Josh Safdie directed, crafting a sports comedy-drama about Marty Reisman, a legendary table tennis player whose obsession with victory consumed his entire existence. Chalamet doesn’t just play Marty. He becomes Marty—the neurotic, brilliant, utterly compelling weirdo desperate to prove something to people who stopped caring decades ago.
The Performance
What separates Marty Supreme from Chalamet’s previous work is vulnerability. Call Me By Your Name showed sensitivity. Dune showed physicality. But Marty Supreme requires Chalamet to be essentially unlikeable for stretches—obsessive, dismissive, self-destructive, hilarious.
Critics used the phrase “career-best” repeatedly. That’s not exaggeration. Chalamet disappears into the role completely. You forget you’re watching Timothée Chalamet and just watch Marty, this eccentric athlete willing to sacrifice everything for ping-pong supremacy.

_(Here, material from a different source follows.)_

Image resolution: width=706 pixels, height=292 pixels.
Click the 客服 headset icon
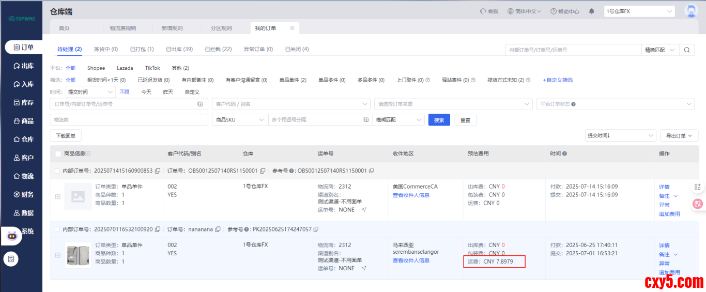483,11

Safdie, known for intense psychological dramas (Uncut Gems, Good Time), orchestrates scenes where Marty’s genius coexists with psychological dysfunction. It’s not manic pixie dream boy territory. It’s genuinely dark character study where the protagonist’s obsession becomes tragedy.
The Box Office Reality
Marty Supreme opened in just six theaters December 19, earning $875,000 with a theater average of $145,833. That’s the highest per-theater average A24 has ever achieved. When it expanded nationwide December 25 (Christmas), it earned approximately $9.8 million on opening day alone. Total Christmas weekend (4-day) gross landed around $17.7 million domestically.

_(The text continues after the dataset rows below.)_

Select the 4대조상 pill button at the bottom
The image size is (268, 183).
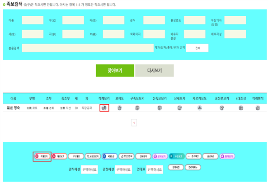[x=109, y=156]
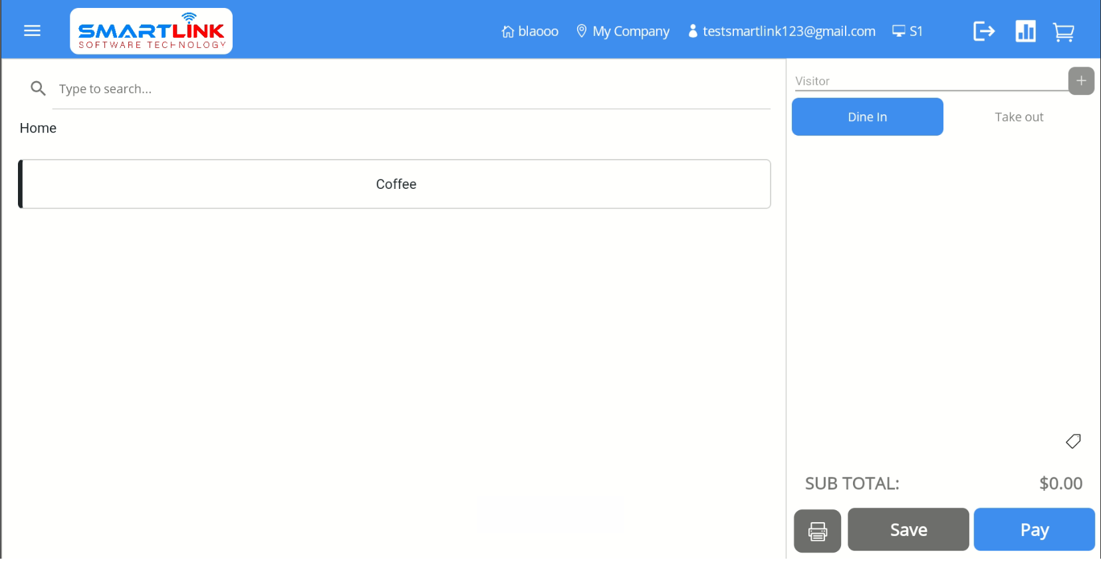Open the shopping cart icon
Screen dimensions: 1101x564
(1063, 32)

For a 150-minute dialogue-heavy sports drama without franchise recognition, those numbers are legitimately impressive. This isn’t a blockbuster tentpole. It’s a prestige character study earning audiences through pure word-of-mouth and critical acclaim.
The Awards Momentum
Industry insiders are already positioning Marty Supreme as a major Oscar player. Chalamet’s nomination in Best Actor seems almost guaranteed. The film itself is being discussed for Picture and Director nominations. Safdie’s screenplay has genuine Oscar-winning potential.

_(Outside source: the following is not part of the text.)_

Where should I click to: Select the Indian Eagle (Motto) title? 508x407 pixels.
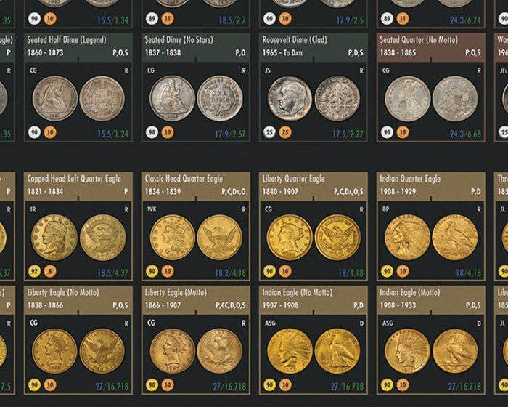409,292
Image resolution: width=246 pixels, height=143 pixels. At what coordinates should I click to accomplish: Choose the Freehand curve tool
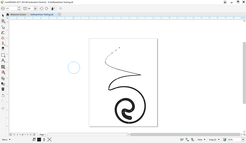coord(3,27)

This matters for Chalamet’s career trajectory. He’s no longer just “that guy from Dune.” He’s now “that guy who gave one of the year’s best performances in an original dramedy.” That’s a different kind of clout.
The Surrounding Cast
Gwyneth Paltrow proves surprisingly effective as Marty’s estranged love interest. She brings warmth to counterbalance Chalamet’s neurosis. Kevin O’Leary (Shark Tank’s Mr. Wonderful) plays himself in cameos that add surreal comedy. Fran Drescher appears in supporting capacity. Odessa A’zion (Euphoria) plays a character providing emotional grounding.
What’s impressive is how Safdie casts actual celebrities in exaggerated versions of themselves alongside professional actors playing dramatic characters. That tonal mixing could have been disastrous. Instead, it feels authentic to the film’s world.
Why This Matters
Marty Supreme demonstrates that original storytelling can still find audiences. In an era of franchises, reboots, and IP-dependent narratives, Safdie got $60-70 million to tell a story about table tennis. About a genuinely niche sport. About a guy most audiences have never heard of.
That he made something genuinely excellent and audiences actually showed up (especially during peak holiday competition) suggests an appetite for character-driven cinema that studios keep underestimating.
Chalamet essentially bet his movie star capital on this project. The gamble has already paid off. This performance will be discussed for years.